Once you have evaluated whether anyone is seriously injured, contact law enforcement if that’s not already been done.
If you are injured, you are not likely going to be able to identify any witnesses at the scene. If you are able, you can ask someone to identify anyone at the scene who may have witnessed the event.
Ask them to do anything that you can’t do for yourself, such as:
Getting witnesses early is particularly important in red light crashes. Red light crashes are some of the most dangerous and often cause serious injury. If the intersection didn’t have cameras, it could be difficult to prove who was at fault. People who run red lights often claim they had the green, leaving you with only your testimony versus theirs.
If you or someone at the scene of a red-light crash can identify an eyewitness, gather their name, address, and phone number. Often, law enforcement investigations are inadequate. Law enforcement officers often fail to properly document contact information for eyewitnesses or, worse, fail to interview them at all.
If you were taken away in an ambulance but are able to communicate with a friend or family member, it may be wise to ask them to come onto the scene and assist in identifying potential eyewitnesses and taking photographs. Anything you can do to prevent a “he said, she said” scenario in a motor vehicle crash, particularly a red-light case, is to your benefit. Even if there is no red-light camera at the intersection, sometimes there are cameras at nearby businesses, such as a gas station or pharmacy. It can be a very good idea to communicate with such a business and request any video footage that may include the crash, or a portion of the crash, be preserved.
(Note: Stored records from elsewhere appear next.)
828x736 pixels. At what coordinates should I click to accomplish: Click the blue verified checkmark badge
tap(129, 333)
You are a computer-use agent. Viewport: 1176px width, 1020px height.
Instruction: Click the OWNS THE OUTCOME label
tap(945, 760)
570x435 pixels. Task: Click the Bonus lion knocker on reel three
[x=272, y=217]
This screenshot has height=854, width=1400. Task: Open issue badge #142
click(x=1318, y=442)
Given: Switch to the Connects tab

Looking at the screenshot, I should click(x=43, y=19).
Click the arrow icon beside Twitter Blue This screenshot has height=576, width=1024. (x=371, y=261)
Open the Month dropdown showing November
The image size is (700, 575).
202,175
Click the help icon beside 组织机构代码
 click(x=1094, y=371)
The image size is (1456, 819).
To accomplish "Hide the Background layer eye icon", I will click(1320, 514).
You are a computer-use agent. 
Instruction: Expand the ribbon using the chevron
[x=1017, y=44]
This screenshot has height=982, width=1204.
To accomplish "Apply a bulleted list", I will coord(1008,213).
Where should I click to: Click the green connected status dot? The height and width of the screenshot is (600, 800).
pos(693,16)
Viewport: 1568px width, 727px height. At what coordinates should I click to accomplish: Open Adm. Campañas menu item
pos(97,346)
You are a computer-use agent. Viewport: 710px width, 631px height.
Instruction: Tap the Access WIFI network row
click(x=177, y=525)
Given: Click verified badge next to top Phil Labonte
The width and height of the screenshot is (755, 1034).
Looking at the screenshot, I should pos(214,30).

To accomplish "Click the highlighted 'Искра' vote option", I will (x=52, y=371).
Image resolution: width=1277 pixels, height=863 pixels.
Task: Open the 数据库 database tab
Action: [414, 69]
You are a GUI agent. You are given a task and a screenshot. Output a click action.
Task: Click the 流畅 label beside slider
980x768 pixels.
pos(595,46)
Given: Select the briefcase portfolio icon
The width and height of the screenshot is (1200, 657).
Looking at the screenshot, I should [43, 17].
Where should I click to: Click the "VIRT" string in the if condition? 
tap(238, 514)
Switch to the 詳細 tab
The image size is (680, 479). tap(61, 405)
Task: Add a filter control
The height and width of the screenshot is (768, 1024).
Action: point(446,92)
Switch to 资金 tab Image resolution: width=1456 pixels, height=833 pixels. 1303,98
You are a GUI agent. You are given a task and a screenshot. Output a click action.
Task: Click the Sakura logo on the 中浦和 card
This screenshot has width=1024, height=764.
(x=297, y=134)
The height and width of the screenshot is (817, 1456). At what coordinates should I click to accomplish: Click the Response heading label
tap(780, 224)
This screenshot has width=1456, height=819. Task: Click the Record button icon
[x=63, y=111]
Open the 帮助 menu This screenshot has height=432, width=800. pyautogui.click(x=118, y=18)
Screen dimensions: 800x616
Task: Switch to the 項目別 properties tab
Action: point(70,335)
It’s also a good idea to put your request in writing, retaining a copy for yourself. If you don’t hire an attorney quickly and that information is not secured, that potential evidence could be lost forever.
You will likely be asked at the scene whether you want an ambulance called. If you are hurting, it’s probably best to go directly to the hospital to get checked out. If you are in pain, you need to seek medical care so that your symptoms can be documented. An automobile insurance company will often take the position that if symptoms are not documented, then they didn’t exist.
So, it is critical you:
If physical therapy is ordered, find a way to do it. If you want to ask your primary care physician whether chiropractic care would help, feel free. Many accident victims find that chiropractic care provides the relief they can’t get from traditional medical treatment.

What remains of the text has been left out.